Dataset entries →
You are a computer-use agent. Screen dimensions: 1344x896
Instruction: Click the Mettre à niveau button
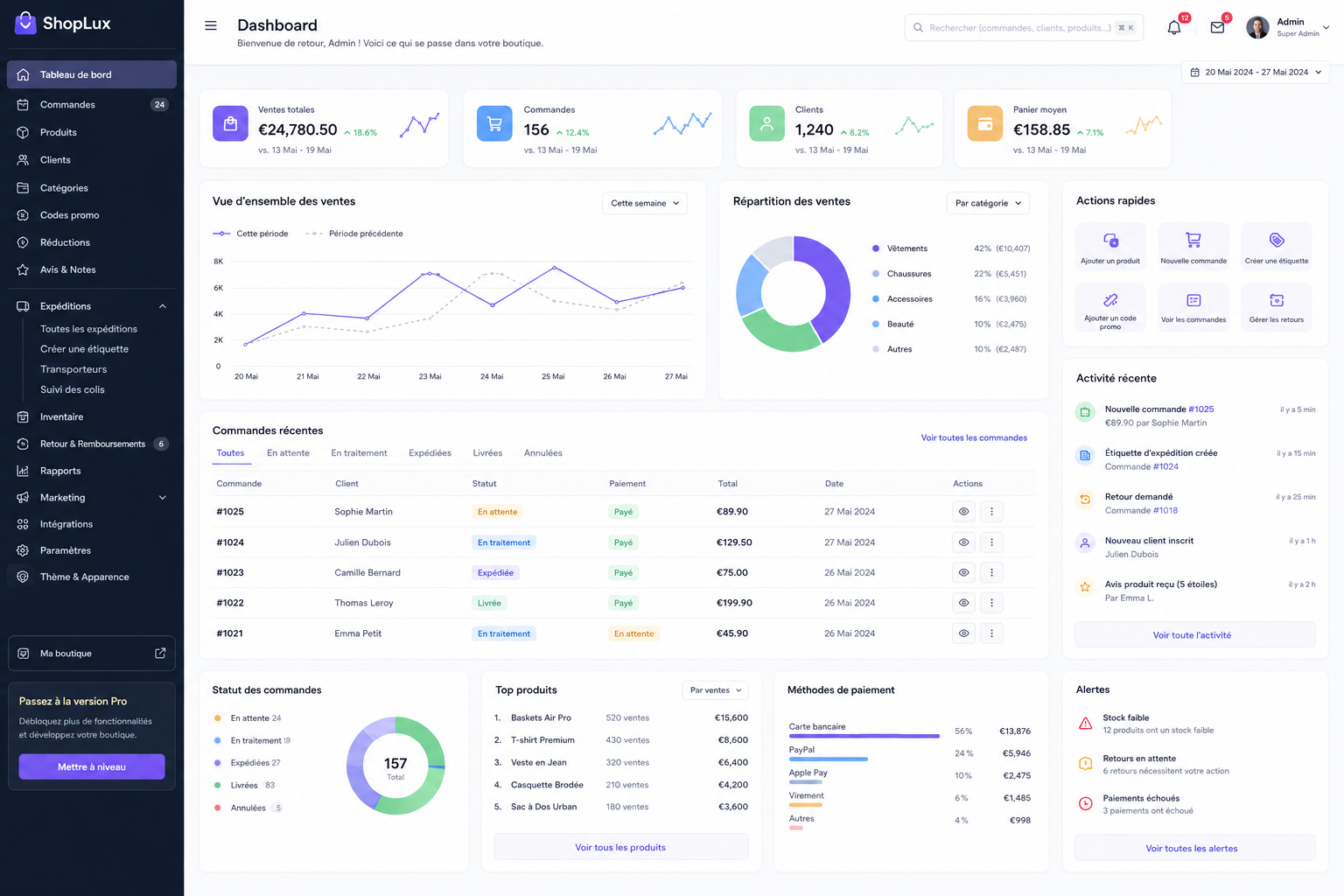point(92,766)
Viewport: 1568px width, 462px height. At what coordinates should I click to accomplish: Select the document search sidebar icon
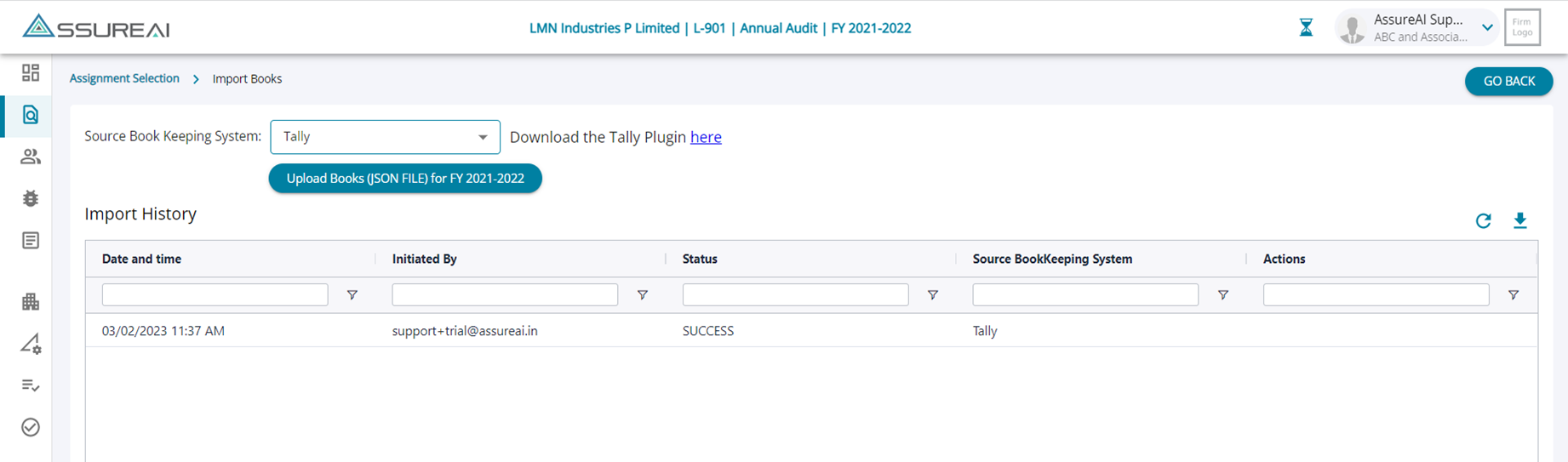point(31,115)
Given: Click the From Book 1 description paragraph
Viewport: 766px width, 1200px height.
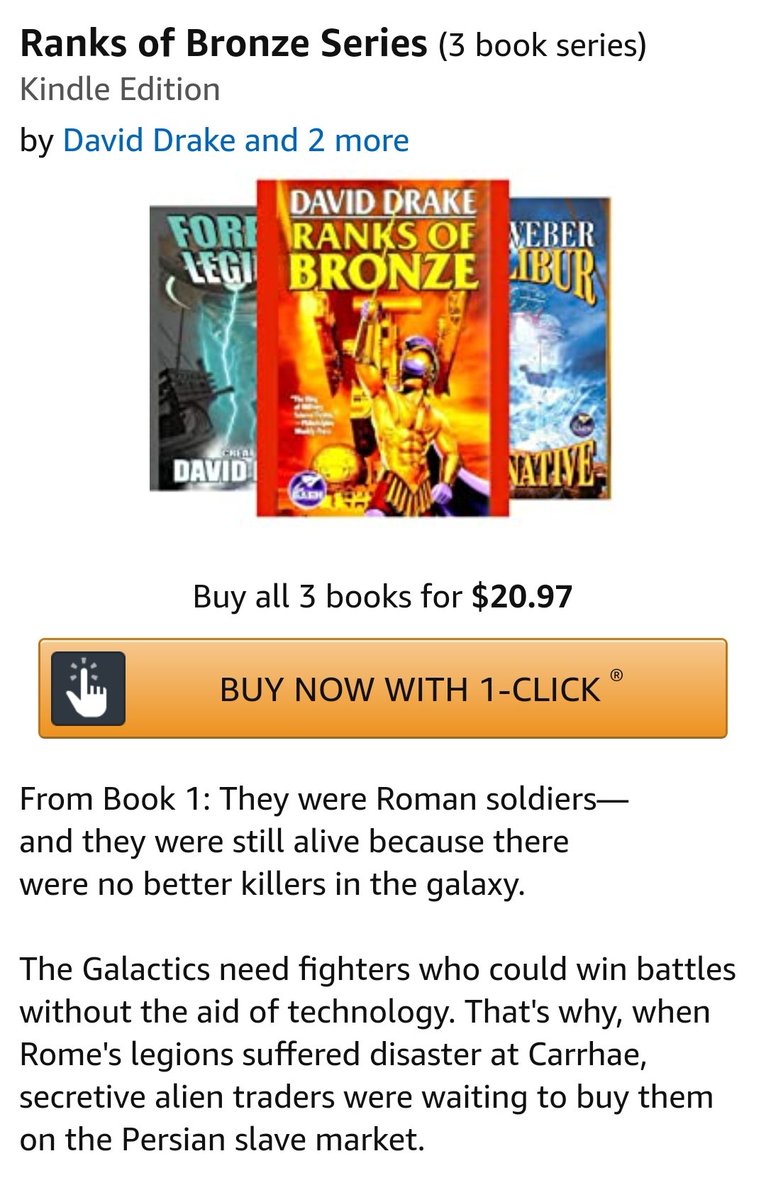Looking at the screenshot, I should pos(325,842).
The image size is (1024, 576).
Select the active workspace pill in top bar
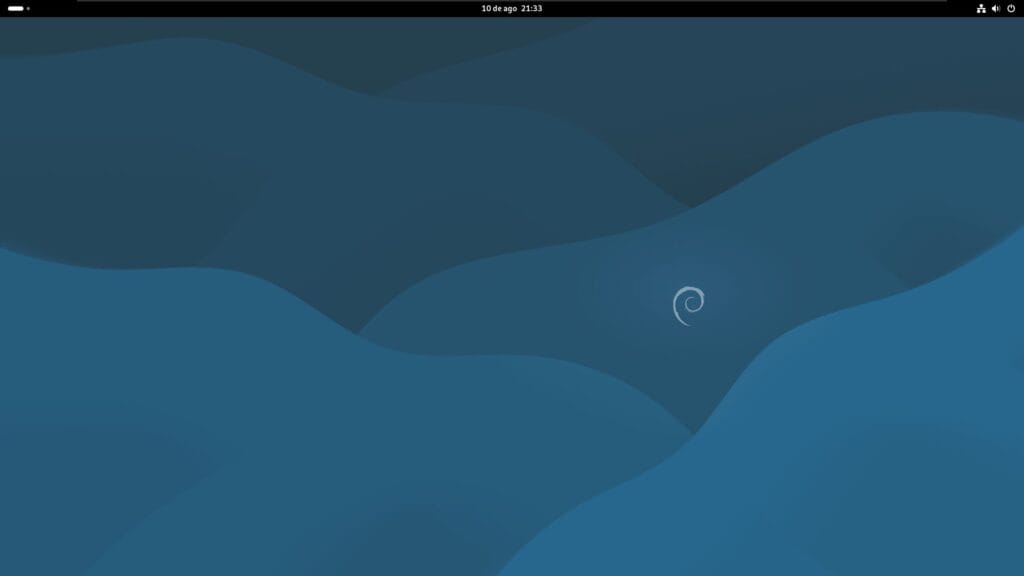(15, 8)
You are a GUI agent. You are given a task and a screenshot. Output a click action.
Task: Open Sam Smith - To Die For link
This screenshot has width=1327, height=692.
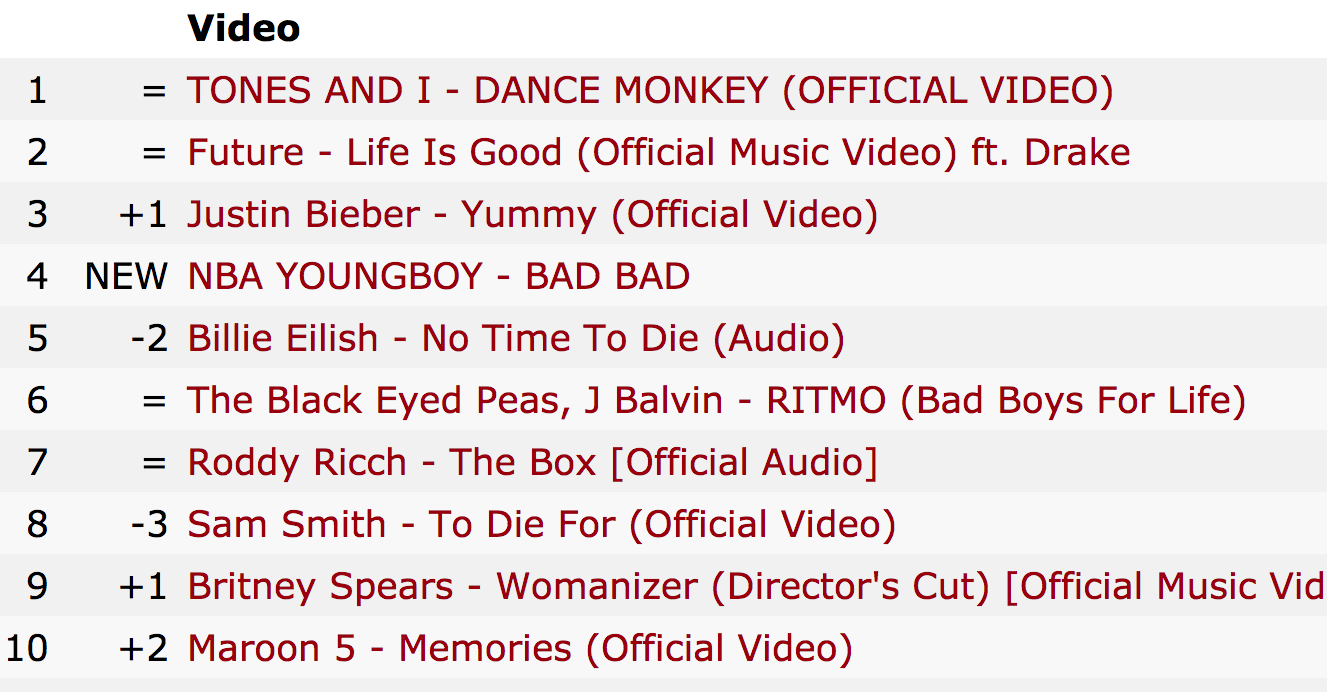541,525
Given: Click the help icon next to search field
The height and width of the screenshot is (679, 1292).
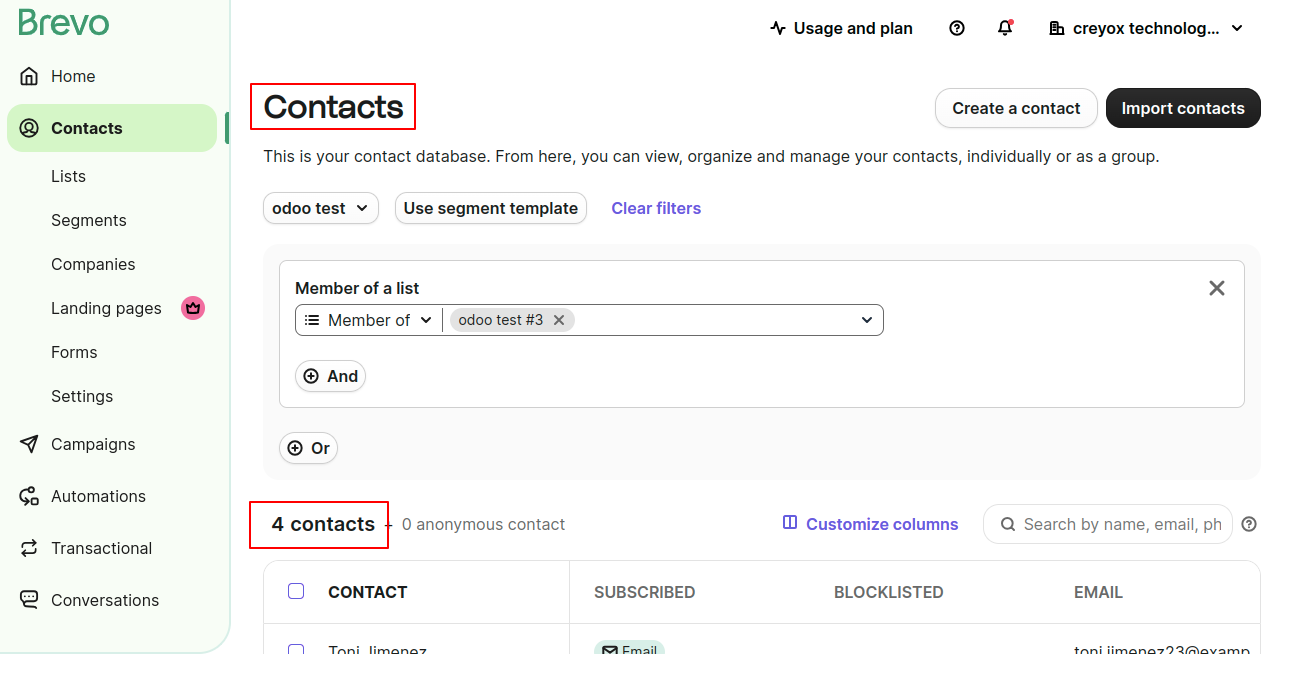Looking at the screenshot, I should pyautogui.click(x=1249, y=524).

What the exercise asks → If a record holds a picture, leave that picture out; retype everything else exactly.

Your response →
You are a computer-use agent. Screen dimensions: 1344x896
Instruction: Click the Mettre à niveau button
point(92,766)
Viewport: 1568px width, 462px height. At what coordinates should I click to accomplish: Select the document search sidebar icon
point(31,115)
Given: Click the From Book 1 description paragraph
Viewport: 766px width, 1200px height.
Looking at the screenshot, I should pos(325,842).
The image size is (1024, 576).
Select the active workspace pill in top bar
(15, 8)
You are a GUI agent. You are given a task and a screenshot. Output a click action.
Task: Open Sam Smith - To Die For link
This screenshot has width=1327, height=692.
541,525
Given: Click the help icon next to search field
The height and width of the screenshot is (679, 1292).
Looking at the screenshot, I should pyautogui.click(x=1249, y=524).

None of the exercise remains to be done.